Purposely giving people with a sense deficiency Synesthesia is a pretty awesome idea. I'll put this with the sensors that blind people can wear that administers a tiny tiny electrical shock to to their tongue. They then are teaching their brain how to see through an alternate sense organ. This is SCIENCE!
OniaPL said:
Rather than developing this kind of technology, wouldn't it be more effective to dump that cash in something like gene therapy and gene research? Being able to use a vector to put a properly working, dominative allele in the place of one of the recessive alleles that cause achromatopsia (or being able to find the recessive gene and deal with it during the embryo/fetus phase) would be far better than just sticking a machine into someone's head and make them "hear" sounds.
That'd be a future where I'd like to live.

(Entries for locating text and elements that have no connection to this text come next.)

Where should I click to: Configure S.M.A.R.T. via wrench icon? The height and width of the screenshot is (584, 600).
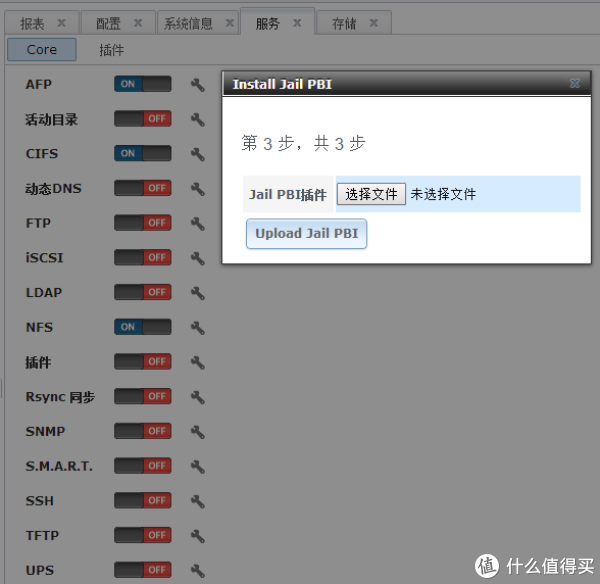pyautogui.click(x=197, y=466)

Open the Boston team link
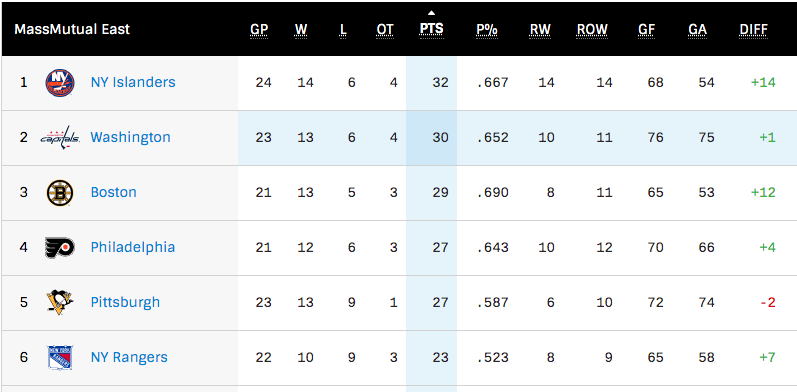click(x=114, y=192)
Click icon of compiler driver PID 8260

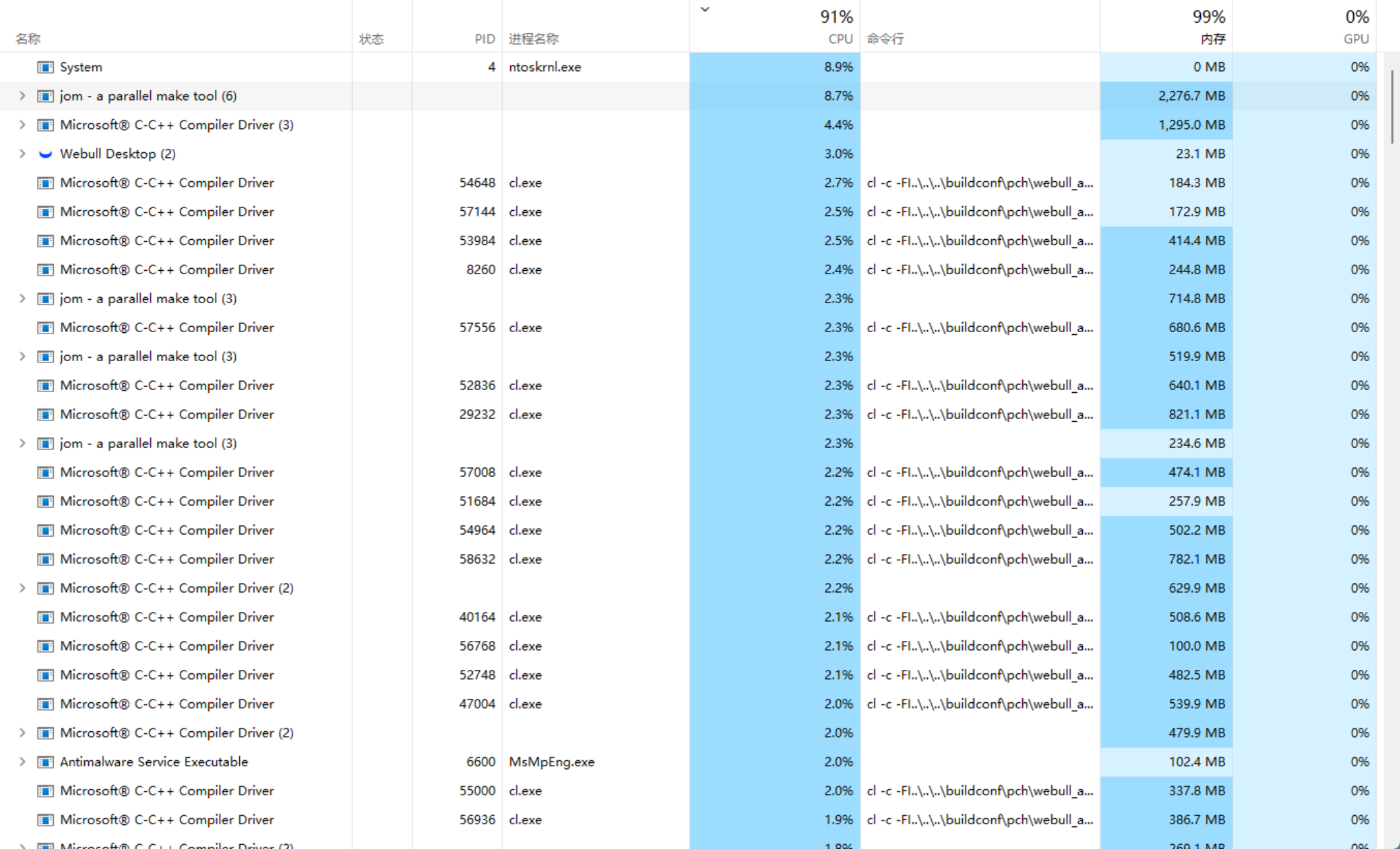[45, 269]
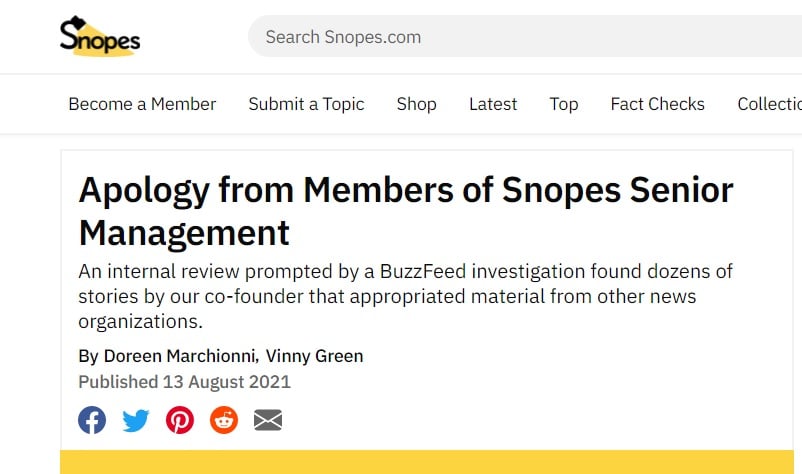Open the Collections menu item
802x474 pixels.
769,104
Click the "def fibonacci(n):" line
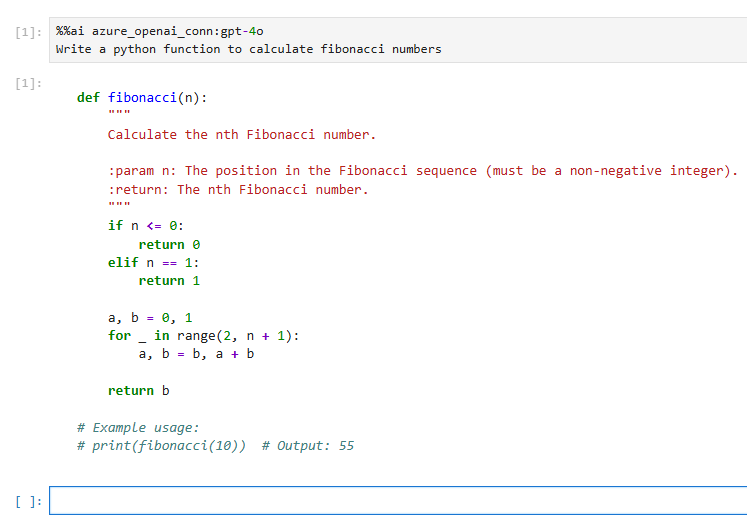The width and height of the screenshot is (747, 519). [x=149, y=98]
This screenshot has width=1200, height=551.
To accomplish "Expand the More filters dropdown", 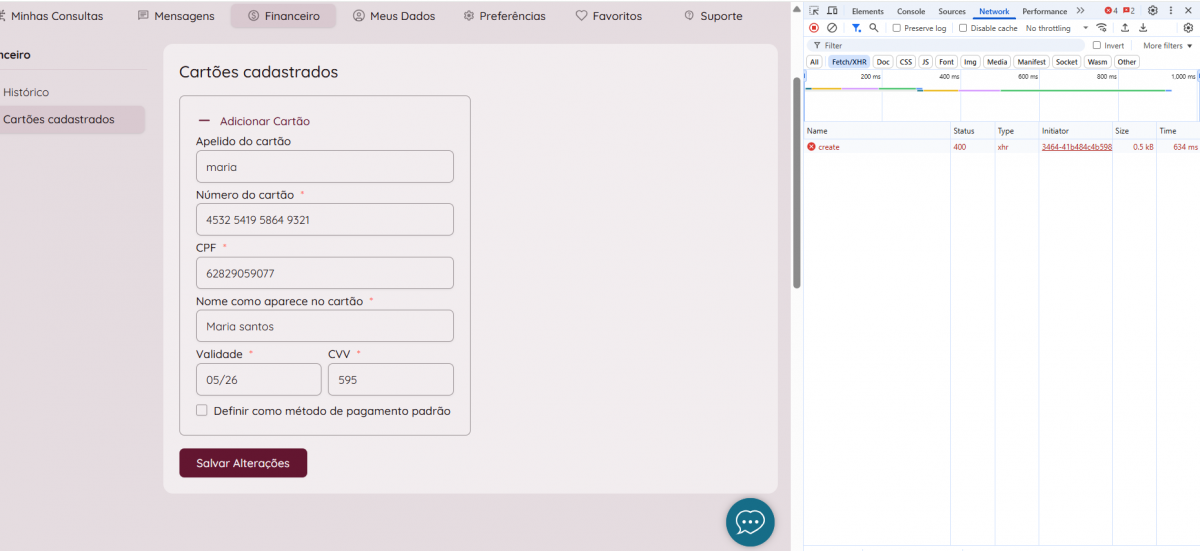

I don't know if this has been addressed already: There is actually so little known about the genome and the epigenetic landscape, it just doesn't make sense not seek out other ways of solving problems. That is what nature did in evolution. Our brains, for instance has many systems that overlap and do the same or similar things. Take our sense of sight for instance, it's the newest sense in the grand scheme of life on this planet. The sense of sight is only about 900 Million years old, and in a lot of ways a lot more powerful than other senses. Olfaction, conversely, is the oldest and has a lot more connections in our brain. Olfaction predates the corpus callosum and is tied to our memory, our perception of the world independent of our phrenological sense of what the brain does and how it handles information. It literally has neurological connection to our brain stem. Unlike our sense of Sight.
But, back to Genes. There is only a handful of conditions out of potentially millions, many of which we don't know even exist (this number is compiled from the nearly uncountable ways a system can break down and perform incorrectly or detrimentally) that have direct genetic links to specific genes. For instance, Sickle Cell Anemia is tied to one or few known gene mutations. In the case of Sickle Cell Anemia, the genetic factor was known years before the human genome project finished what it started. If you were to dump the lions share of all research money into genetic alterations, perhaps designer virus' that can change the function of cell in an already living person (still only really the stuff of modern science fiction), or to research what is wrong with someone before they are born, or even just to understand exactly what can go wrong, we are talking decades of research. People are somewhat misinformed about the state of our understanding of genetics. Really, we probably know 1000th of 1 Percent, if we are lucky. But the media and science magazines, research papers and collegiate science centers give the impression of more than what has been accomplished. Really, the most fantastic things are still to come, some things that I doubt anyone can even imagine at this point in time. It's all very exciting.
That said, it only makes sense for people to research direct ways of helping the afflicted on what is known. It was through the aforementioned idea of giving blind people site by sensor and electrical shock on their tongue or a harness on the back that this idea was probably birthed. Or, it follows the same thought, even if it's not based off of that idea directly. Modern Neuroscience has shown us that the eyes are sense organ and it's the brain itself that sees. This is a logical extension of that very idea.
But, I digress. The subjects of genetics and neuroscience have been the bulk of my reading in recent years. I'm obviously no expert. But I wanted to put my two cents into your comment.